Assignment:
Provide the records once more, identical to the original.

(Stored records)
☆ ☆ ☆ ☆ ☆

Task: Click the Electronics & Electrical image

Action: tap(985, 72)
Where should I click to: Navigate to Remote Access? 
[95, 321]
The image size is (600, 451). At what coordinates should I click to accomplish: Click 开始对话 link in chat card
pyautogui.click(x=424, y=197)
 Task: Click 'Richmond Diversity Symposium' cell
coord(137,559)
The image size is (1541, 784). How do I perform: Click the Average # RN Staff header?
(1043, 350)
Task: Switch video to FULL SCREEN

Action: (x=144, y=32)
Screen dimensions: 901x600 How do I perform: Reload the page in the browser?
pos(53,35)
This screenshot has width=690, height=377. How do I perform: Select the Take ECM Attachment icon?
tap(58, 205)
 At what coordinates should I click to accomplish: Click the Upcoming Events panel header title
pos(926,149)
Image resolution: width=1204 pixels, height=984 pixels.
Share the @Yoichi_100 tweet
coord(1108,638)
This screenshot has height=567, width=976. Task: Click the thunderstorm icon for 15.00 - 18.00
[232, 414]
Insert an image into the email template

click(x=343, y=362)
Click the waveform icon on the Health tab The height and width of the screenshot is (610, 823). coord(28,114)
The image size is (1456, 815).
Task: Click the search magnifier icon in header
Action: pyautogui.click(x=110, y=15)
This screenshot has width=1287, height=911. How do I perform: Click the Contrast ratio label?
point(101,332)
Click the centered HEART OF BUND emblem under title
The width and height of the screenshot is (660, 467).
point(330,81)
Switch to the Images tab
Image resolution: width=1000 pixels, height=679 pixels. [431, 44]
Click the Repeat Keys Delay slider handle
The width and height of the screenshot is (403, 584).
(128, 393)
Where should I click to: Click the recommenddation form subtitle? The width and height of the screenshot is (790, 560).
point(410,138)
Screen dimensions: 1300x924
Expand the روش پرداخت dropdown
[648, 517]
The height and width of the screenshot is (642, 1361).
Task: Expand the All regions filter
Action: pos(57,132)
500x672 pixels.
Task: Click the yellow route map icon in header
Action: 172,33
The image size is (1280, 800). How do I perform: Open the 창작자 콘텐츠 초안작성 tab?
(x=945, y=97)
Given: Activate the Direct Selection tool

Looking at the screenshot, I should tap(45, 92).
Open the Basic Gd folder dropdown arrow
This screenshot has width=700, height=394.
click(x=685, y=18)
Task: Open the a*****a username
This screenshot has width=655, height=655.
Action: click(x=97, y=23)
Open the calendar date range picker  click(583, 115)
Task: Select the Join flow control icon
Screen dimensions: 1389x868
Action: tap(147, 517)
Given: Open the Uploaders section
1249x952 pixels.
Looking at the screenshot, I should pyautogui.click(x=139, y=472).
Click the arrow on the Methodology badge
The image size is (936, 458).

☆ ☆ ☆ ☆ ☆

Your solution:
Task: Click the Electronics & Electrical image

Action: tap(985, 72)
Where should I click to: Navigate to Remote Access? 
[95, 321]
The image size is (600, 451). At what coordinates should I click to accomplish: Click 开始对话 link in chat card
pyautogui.click(x=424, y=197)
 Task: Click 'Richmond Diversity Symposium' cell
coord(137,559)
The image size is (1541, 784). How do I perform: Click the Average # RN Staff header?
(1043, 350)
Task: Switch video to FULL SCREEN

Action: (x=144, y=32)
Screen dimensions: 901x600 How do I perform: Reload the page in the browser?
pos(53,35)
This screenshot has width=690, height=377. How do I perform: Select the Take ECM Attachment icon?
tap(58, 205)
 At what coordinates should I click to accomplish: Click the Upcoming Events panel header title
pos(926,149)
Image resolution: width=1204 pixels, height=984 pixels.
Share the @Yoichi_100 tweet
coord(1108,638)
This screenshot has height=567, width=976. Task: Click the thunderstorm icon for 15.00 - 18.00
[232, 414]
Insert an image into the email template

click(x=343, y=362)
Click the waveform icon on the Health tab The height and width of the screenshot is (610, 823). coord(28,114)
The image size is (1456, 815).
Task: Click the search magnifier icon in header
Action: pyautogui.click(x=110, y=15)
This screenshot has width=1287, height=911. How do I perform: Click the Contrast ratio label?
point(101,332)
Click the centered HEART OF BUND emblem under title
The width and height of the screenshot is (660, 467).
point(330,81)
Switch to the Images tab
Image resolution: width=1000 pixels, height=679 pixels. [431, 44]
Click the Repeat Keys Delay slider handle
The width and height of the screenshot is (403, 584).
(128, 393)
Where should I click to: Click the recommenddation form subtitle? The width and height of the screenshot is (790, 560).
point(410,138)
Screen dimensions: 1300x924
Expand the روش پرداخت dropdown
[648, 517]
The height and width of the screenshot is (642, 1361).
Task: Expand the All regions filter
Action: pos(57,132)
500x672 pixels.
Task: Click the yellow route map icon in header
Action: 172,33
The image size is (1280, 800). How do I perform: Open the 창작자 콘텐츠 초안작성 tab?
(x=945, y=97)
Given: Activate the Direct Selection tool

Looking at the screenshot, I should tap(45, 92).
Open the Basic Gd folder dropdown arrow
This screenshot has width=700, height=394.
click(x=685, y=18)
Task: Open the a*****a username
This screenshot has width=655, height=655.
Action: click(x=97, y=23)
Open the calendar date range picker  click(583, 115)
Task: Select the Join flow control icon
Screen dimensions: 1389x868
Action: tap(147, 517)
Given: Open the Uploaders section
1249x952 pixels.
Looking at the screenshot, I should pyautogui.click(x=139, y=472).
Click the arrow on the Methodology badge
The image size is (936, 458).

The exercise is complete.